In response to the addition of several hundred people to our midst, the community developing in the last couple months has pulled together. A loose group of friends has become a tight-knit band of gypsies. Irish James and Russian Katya pose beneath the archway erected for the celebration of the one-year anniversary of The Karmapa International Buddhist Society, the consolidated operating body of both the Institute and all of Karmapa’s cultural, educational, and philanthropic projects. Ten or so of us have naturally glommed together to have tea parties on the upstairs balcony, trundle into town for cake, and plan daydreamy reunions in sundry Europeans locations.
I got an e-mail from the center in France.

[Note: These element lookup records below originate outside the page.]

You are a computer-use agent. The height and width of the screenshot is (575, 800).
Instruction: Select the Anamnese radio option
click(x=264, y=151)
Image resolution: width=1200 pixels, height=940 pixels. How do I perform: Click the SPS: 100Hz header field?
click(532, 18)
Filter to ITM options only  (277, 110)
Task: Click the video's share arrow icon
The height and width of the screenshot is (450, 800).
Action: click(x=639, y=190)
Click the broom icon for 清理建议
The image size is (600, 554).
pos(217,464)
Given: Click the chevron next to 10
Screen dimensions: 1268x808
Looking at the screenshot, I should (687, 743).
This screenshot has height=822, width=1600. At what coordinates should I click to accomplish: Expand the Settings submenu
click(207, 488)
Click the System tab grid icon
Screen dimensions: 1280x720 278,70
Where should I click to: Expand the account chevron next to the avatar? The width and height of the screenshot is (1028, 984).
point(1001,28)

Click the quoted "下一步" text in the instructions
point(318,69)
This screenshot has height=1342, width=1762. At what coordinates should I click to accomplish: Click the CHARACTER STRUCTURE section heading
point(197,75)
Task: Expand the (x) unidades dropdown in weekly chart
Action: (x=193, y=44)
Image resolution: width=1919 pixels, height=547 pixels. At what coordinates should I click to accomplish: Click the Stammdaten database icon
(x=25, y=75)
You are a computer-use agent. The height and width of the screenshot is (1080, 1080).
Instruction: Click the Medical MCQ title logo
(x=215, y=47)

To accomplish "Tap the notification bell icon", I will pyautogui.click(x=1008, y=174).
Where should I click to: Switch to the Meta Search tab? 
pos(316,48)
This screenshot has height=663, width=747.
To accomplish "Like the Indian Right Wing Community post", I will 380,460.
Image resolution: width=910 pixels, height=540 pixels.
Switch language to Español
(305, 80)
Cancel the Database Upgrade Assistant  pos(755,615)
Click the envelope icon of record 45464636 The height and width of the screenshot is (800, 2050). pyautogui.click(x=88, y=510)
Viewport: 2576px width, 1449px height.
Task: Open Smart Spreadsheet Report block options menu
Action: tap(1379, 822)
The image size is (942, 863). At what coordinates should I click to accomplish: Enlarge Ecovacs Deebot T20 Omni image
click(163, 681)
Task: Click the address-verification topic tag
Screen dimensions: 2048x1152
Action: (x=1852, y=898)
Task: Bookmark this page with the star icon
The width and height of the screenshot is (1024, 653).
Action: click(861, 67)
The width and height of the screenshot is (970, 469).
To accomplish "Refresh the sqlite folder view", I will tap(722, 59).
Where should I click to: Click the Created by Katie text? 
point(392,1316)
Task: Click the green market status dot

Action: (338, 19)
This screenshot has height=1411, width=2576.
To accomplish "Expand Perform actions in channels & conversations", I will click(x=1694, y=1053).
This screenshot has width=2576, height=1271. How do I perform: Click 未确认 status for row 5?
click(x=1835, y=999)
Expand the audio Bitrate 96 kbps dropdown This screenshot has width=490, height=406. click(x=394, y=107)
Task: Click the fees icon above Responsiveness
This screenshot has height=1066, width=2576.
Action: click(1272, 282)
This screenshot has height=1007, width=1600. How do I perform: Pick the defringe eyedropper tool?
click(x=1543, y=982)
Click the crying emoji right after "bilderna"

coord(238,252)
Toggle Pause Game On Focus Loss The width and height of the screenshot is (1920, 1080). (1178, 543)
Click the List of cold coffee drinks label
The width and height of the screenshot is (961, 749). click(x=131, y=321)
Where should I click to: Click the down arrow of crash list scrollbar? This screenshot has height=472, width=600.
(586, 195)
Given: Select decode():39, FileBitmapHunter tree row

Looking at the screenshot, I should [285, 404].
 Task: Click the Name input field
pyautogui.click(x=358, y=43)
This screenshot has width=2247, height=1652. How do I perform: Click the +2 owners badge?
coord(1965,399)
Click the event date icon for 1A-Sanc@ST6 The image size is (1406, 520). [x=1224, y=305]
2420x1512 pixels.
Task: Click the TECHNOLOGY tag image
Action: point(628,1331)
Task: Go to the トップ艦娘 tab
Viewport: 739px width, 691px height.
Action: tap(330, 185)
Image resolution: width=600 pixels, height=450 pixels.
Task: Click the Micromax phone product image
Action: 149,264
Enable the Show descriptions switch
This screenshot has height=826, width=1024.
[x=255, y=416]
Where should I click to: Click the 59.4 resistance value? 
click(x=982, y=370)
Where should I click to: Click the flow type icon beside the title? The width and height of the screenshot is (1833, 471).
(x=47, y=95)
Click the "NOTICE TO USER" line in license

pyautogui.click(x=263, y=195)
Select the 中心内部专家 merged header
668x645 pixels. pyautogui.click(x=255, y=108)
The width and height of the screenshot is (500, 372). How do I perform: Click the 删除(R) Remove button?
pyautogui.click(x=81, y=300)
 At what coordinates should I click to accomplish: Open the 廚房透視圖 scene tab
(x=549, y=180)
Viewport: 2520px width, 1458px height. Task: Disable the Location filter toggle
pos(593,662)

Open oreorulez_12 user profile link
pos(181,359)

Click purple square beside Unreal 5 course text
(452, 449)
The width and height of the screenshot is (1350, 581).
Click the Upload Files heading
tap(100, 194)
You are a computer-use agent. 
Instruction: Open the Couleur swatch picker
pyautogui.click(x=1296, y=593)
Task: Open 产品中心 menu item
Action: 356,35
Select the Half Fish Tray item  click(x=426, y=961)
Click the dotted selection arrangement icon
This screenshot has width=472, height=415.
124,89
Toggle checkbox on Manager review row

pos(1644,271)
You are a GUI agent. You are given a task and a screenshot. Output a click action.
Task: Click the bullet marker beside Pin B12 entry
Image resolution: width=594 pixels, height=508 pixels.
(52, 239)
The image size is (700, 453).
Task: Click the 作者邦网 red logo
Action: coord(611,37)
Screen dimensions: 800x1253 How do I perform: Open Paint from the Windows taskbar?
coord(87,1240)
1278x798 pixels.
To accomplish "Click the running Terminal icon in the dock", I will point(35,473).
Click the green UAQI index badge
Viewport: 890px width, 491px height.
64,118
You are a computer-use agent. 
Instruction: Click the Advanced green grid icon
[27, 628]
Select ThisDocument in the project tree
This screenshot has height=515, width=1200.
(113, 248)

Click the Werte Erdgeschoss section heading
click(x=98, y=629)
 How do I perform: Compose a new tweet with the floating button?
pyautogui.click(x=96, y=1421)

Apparently I’ll be helping to cook and clean for the Lama House, the place where visiting teachers stay. I’m thrilled to get to spend time in a kitchen again, and I feel incredibly lucky to be working near to the teachers. It’s hard to believe that in two weeks I’ll be in France. I haven’t been back to France since I lived there when I was a teenager. I am both excited for new memories to be made and curious what specters of the past may raise their heads. Some of my gypsy friends will also be spending time nearby and there are new connections to be made. The loneliness of the Paris of my youth lingers in my mind, but I intend to discover a new France in the Dordogne. Until then, adventures remain to be lived in the East.